Domande di studio:
A) Stabilisci se ciascuna affermazione concorda con l'articolo, rispondendo sì o no e citando alla lettera le parole che lo decidono. (i) Stefano Zecchi ha espresso la sua posizione in un fondo pubblicato su Il Giornale. (ii) Le molestie di cui si parla sono avvenute all'adunata di Bologna. (iii) Un paio di settimane prima Roberto Cingolani riteneva improbabile l'embargo al gas russo.
B) Riproduci fedelmente il passo dell'articolo, cominciando dalle parole "Con un illuminante" e fermandoti dopo le parole "incazzarsi il doppio.".

Estratto della pagina:
.....

Il caso delle molestie degli alpini da una parte, i cambiamenti di opinione del ministro sulla transizione ecologica dall’altro. Esempi memorabili di un’eccellenza nazionale

Con un illuminante fondo su Il Giornale, il professor Stefano Zecchi ha difeso, di fatto, una bella tradizione italiana: le mani sul culo. Il tema sono le molestie da branco di alcuni alpini, all’adunata di Rimini, che la Destra italiana - e i loro trombettieri - hanno subito ribaltato a molestie della Sinistra verso gli alpini, secondo uno schema collaudatissimo: se sei della mia famiglia, della mia squadra, della mia cosca, ti difenderò sempre e comunque. Per gli altri, ceffoni. Mentre il sottoscritto, per dire, quando a sbagliare è uno dei “propri”, tende a incazzarsi il doppio.

 

La questione sottende e sorregge un altro archetipo tricolore, ossia il doppiopesismo. La doppia morale. La doppia esposizione, molto luminoso, libero subito, stabile signorile. Che può riguardare evenienze contingenti, posizioni politiche tout-court, talora di lungo periodo, o addirittura un parolone temibile e spesso a doppio taglio: l’etica. A formare un unicum molto made in Italy cui ci siamo abituati, un po’ come alle mise di Malgioglio in Eurovisione. E spesso ci piace.

Il ritratto
Isolato e criticato, il lungo addio di Roberto Cingolani: “Basta con la politica”
13/5/2022

Poi però ci sono i virtuosismi. Cioè il doppiopesismo sullo stesso tema, della stessa persona che riveste lo stesso ruolo, nel giro di pochi giorni. Tipo il ministro contro la transizione ecologica, Roberto Cingolani, che un paio di settimane fa riteneva imminente e inevitabile l’embargo al gas russo, e recentissimamente ha suggerito l’ipotesi di un “inverno a rischio” nel caso ciò avvenisse. Al netto dell’analisi logica (se l’inverno fosse a rischio, dovremmo gioire: magari resta l’autunno e ci scappa qualche ottobrata romana in più) il Cingolani “attendista”, quello che smentisce il Cingolani interventista, sembra sminuire in un sol colpo, molto efficace, la dottrina Draghi. Quella del «volete pace o condizionatori?». Una sintesi da tweet, sicuramente lontana millenni luce da una comunicazione che renda il popolo soggetto avveduto dei rischi di comunità, ma comunque chiara: ci sarà da stringere i denti.

.....

Righe fornite:
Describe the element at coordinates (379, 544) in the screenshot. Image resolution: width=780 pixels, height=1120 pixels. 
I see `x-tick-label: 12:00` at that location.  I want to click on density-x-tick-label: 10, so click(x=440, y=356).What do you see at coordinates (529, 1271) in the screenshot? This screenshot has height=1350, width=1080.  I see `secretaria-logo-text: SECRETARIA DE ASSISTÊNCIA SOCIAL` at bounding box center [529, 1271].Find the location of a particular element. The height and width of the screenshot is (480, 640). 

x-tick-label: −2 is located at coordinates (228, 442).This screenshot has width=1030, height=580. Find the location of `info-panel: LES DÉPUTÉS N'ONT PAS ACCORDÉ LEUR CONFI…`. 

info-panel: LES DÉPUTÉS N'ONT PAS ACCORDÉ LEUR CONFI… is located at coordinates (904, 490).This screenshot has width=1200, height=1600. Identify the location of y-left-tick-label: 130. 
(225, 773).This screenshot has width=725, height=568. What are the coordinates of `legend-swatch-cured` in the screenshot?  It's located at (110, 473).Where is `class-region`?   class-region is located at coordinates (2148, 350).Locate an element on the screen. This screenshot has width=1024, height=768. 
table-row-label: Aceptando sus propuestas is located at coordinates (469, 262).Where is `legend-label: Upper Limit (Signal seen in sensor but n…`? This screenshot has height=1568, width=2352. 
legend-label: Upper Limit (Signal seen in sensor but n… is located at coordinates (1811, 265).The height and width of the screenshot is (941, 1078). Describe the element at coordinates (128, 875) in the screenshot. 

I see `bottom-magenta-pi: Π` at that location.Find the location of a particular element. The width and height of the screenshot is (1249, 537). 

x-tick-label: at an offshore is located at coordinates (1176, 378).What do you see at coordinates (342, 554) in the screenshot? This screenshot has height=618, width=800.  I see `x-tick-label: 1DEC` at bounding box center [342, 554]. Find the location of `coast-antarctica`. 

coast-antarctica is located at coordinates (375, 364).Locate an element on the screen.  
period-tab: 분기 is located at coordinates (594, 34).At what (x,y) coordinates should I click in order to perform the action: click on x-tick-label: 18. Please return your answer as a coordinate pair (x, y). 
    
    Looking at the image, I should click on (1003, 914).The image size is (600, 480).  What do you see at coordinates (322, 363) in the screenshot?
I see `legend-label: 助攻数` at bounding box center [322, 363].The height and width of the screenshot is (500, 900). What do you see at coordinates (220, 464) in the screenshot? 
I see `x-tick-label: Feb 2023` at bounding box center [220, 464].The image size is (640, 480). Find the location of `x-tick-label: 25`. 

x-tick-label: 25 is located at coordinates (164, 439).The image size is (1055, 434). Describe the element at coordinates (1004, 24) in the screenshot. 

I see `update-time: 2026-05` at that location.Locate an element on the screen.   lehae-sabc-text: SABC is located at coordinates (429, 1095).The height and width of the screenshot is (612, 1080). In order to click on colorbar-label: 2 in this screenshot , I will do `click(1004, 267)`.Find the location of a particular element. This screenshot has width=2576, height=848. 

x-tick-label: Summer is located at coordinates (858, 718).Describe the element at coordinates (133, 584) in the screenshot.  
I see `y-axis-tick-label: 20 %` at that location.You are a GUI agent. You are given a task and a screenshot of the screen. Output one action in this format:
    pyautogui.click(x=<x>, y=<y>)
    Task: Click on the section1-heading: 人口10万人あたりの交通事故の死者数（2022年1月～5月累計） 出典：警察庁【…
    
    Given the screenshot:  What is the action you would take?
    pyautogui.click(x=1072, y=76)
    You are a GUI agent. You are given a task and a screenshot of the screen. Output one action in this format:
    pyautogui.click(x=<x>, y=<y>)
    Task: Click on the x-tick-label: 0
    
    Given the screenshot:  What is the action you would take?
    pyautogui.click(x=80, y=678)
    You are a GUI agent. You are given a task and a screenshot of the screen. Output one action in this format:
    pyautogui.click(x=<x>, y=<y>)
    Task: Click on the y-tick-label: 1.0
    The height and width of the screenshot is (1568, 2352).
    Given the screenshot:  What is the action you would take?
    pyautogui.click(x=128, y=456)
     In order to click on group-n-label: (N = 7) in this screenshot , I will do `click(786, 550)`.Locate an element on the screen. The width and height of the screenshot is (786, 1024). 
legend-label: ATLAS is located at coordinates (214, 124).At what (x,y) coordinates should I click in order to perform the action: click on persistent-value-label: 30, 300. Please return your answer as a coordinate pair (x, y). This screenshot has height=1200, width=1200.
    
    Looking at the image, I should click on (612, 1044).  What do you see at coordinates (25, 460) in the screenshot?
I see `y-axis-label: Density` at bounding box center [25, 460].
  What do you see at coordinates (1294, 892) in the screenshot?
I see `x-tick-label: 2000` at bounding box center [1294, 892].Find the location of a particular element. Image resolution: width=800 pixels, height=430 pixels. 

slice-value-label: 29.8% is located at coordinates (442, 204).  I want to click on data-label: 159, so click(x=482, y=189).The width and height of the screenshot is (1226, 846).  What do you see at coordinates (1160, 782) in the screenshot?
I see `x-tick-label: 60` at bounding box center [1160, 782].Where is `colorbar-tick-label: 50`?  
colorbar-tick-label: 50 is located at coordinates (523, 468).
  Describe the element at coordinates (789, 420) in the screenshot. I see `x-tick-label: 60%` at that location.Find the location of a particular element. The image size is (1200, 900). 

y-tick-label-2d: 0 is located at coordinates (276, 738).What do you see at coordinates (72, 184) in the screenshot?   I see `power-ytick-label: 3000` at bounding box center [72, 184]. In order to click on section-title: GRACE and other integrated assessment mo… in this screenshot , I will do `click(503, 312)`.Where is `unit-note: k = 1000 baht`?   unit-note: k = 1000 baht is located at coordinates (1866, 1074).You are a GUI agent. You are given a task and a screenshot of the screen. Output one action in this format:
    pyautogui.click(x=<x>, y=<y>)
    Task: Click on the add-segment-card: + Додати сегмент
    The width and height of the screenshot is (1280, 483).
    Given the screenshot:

.....

Soluzioni degli esercizi:
A)
(i) Sì: «Con un illuminante fondo su Il Giornale, il professor Stefano Zecchi ha difeso, di fatto, una bella tradizione italiana».
(ii) No: «all’adunata di Rimini».
(iii) No: «un paio di settimane fa riteneva imminente e inevitabile l’embargo al gas russo».

B)
Con un illuminante fondo su Il Giornale, il professor Stefano Zecchi ha difeso, di fatto, una bella tradizione italiana: le mani sul culo. Il tema sono le molestie da branco di alcuni alpini, all’adunata di Rimini, che la Destra italiana - e i loro trombettieri - hanno subito ribaltato a molestie della Sinistra verso gli alpini, secondo uno schema collaudatissimo: se sei della mia famiglia, della mia squadra, della mia cosca, ti difenderò sempre e comunque. Per gli altri, ceffoni. Mentre il sottoscritto, per dire, quando a sbagliare è uno dei “propri”, tende a incazzarsi il doppio.